The value of constant remains same throughout the case and it does not changes in the given situation. They are generally denoted by a,b,c etc
Variable value keep changing and they are generally denoted by the letters x,y,z etc

What is a Polynomial expression

A polynomial expression S(x) in one variable x is an algebraic expression in x term as
S(x)=a_nxⁿ+a_(n-1)x^(n-1)+a_(n-2)x^(n-2)+....+ax+a₀
Where a_n,a_n-1,...,a,a₀ are constant and real numbers and an is not equal to zero

Some important points to remember
1) a_n,a_n-1,...,a,a₀ are called the coefficients for xⁿ,x^n-1 ,..,x,x⁰
2) n is called the degree of the polynomial
3) when a_n,a_n-1,....,a,a₀ it is called zero polynomial
4) A constant polynomial is the polynomial with zero degree, it is a constant value polynomial
5) A polynomial of one item is called monomial, two items binomial and three items as trinomial
6) A polynomial of one degree is called linear polynomial, two degree as quadratic polynomial and degree three as cubic polynomial

We can also have polynomials in more than one variable. For example, x² + y² +z² (where variables are x, y and z) is a polynomial in three variables. Similarly p² + q⁴ + r (where the variables are p, q and r) is polynomials in three variables

Also if a₀ = a₁ = a₂ = a₃ = . . . = a_n = 0 (all the constants are zero), we get the zero polynomial, which is denoted by 0. Now we may ask What is the degree of the zero polynomial? The degree of the zero polynomial is not defined

how to find the degree of a polynomial

The degree of a polynomial is the greatest exponent of the variable in the polynomial when the polyomial is expression in its canonical form consisting of a linear combination of monomials. 
The degree of a term is the sum of the exponents of the variables that appear in it

Lets take a example of polynomial
S(x) =x³ +x²+ 5
Here the highest exponent of x is 3. So degree of the polynomail is 3

Similarly

Polynomial	Degree of the polynomial
4x +1	1
3x2 + 4x+6	2
9x3 -4x2 +1	3
x5 -x+1	5

We have polynomial types depending on degree also

Polynomial	Degree of the polynomial	Polynomial type
4x +1	1	Linear polynomial
3x2 + 4x+6	2	Quadratic Polynomial
9x3 -4x2 +1	3	Cubic Polynomial
x4 -x+1	4	Quartic Polynomial
5x5 -x+1	5	Quintic Polynomial

For constant polynomial
P(x) = 9
It can be expression as
P(x) =9x⁰

So degree is zero

Value of the polynomial:

Lets take a example of polynomial
S(x) =x² +1
Then
When we put the value of x=2,then
S(2)=4+1=5
The S(2) is the called the value of polynomial at x=2
In General terms, the value of polynomial at x=a is S(a)

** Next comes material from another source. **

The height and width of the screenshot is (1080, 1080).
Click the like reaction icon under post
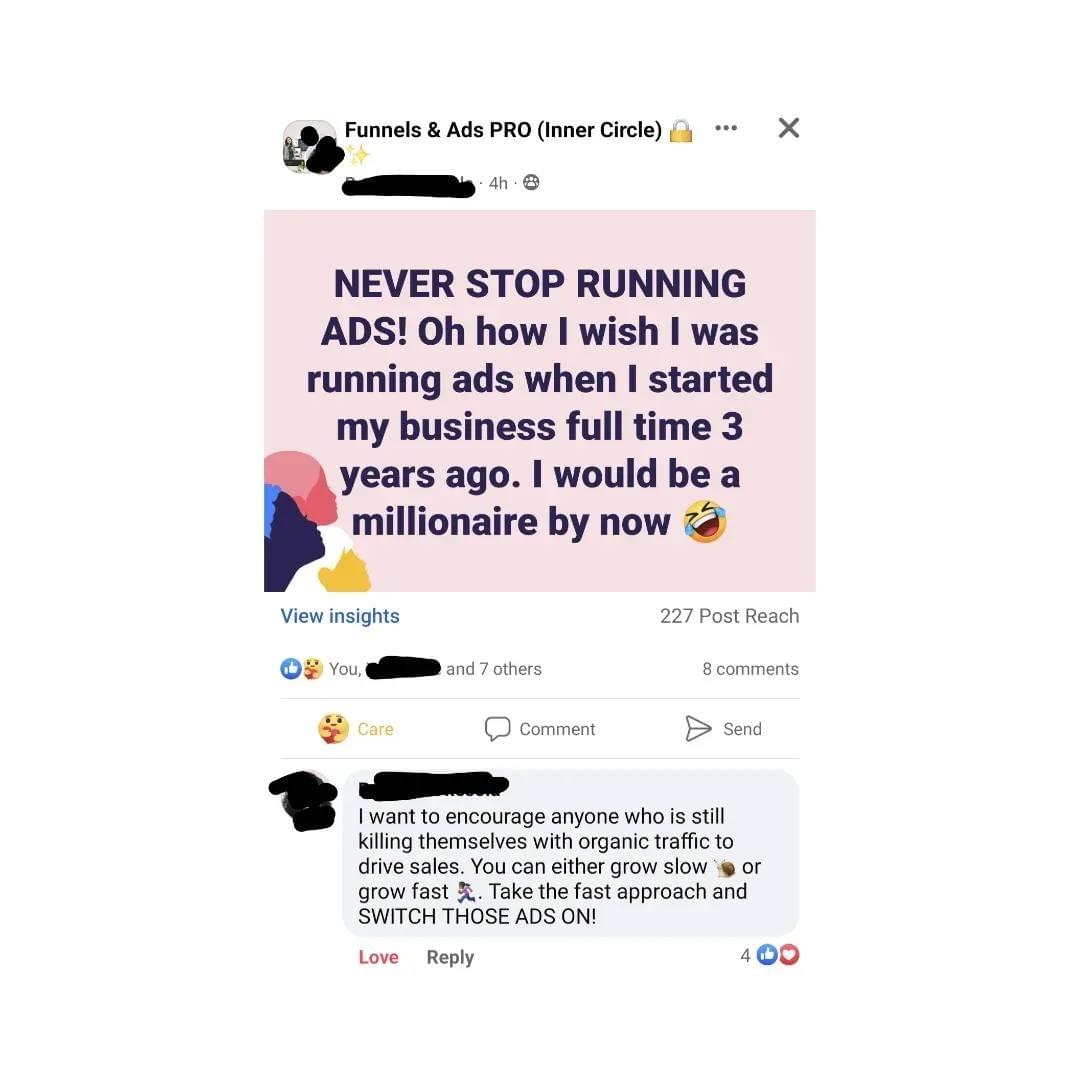pyautogui.click(x=290, y=668)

Zero's or roots of the polynomial

It is a solution to the polynomial equation S(x)=0 i.e. a number "a" is said to be a zero of a polynomial if S(a) = 0.
If we draw the graph of S(x) =0, the values where the curve cuts the X-axis are called Zeros of the polynomial
a) Linear polynomial has only one root
b) A zero polynomial has all the real number as roots
c) A constant polynomial has no zeros
d) A zero of polynomial need not to be 0 

Adding polynomials

We many times need to add the two polynomial .Adding polynomial just means adding the like terms.We need to follow below steps for Addition of polynomial 
1) Arrange both the polynomial is same order of exponent . It would be good to have terms arrange from highest exponent to lowest exponent i.e
For example 
S(x) = x² + 5x³ + 1 +10x
P(x) = x³ + x² + 5 +10x 

Arranging them as per suggestion above

S(x) = 5x³ +x²+ 10x +1
P(x) = x³ + x² + 10x +5 

2) Add the like term . By like term ,we mean same exponent terms. There are two method to add like terms. We either can group them horizontally and add it. We can add vertically 
Horizontally
S(x) + P(x)
=x² + 5x³ + 1 +10x + (x³ + x² + 5 +10x)
Arranging both the polynomial in same order
=5x³ +x²+ 10x +1 + (x³ + x² + 10x +5 )
Opening the parentthesis and grouping the like terms. In addition,no sign are changed when parentthesis are opened
= 5x³ + x³ + x²+x² + 10x +10x + 1+5
Adding the like term 
=6x³+2x²+20x+6

Vertically
S(x) = x² + 5x³ + 1 +10x
P(x) = x³ + x² + 5 +10x 

Arranging both the polynomial in same order

S(x) = 5x³ +x²+ 10x +1
P(x) = x³ + x² + 10x +5 



Similarly we can add three or more polynomials

Example-1
(2x³ - x+1+x²) + (x³ + 6x - 7) + (-3x² - 11 + 2x)
Arranging them in same order
=(2x³ + x² - x+1) + (x³ + 6x - 7) + (-3x² + 2x - 11)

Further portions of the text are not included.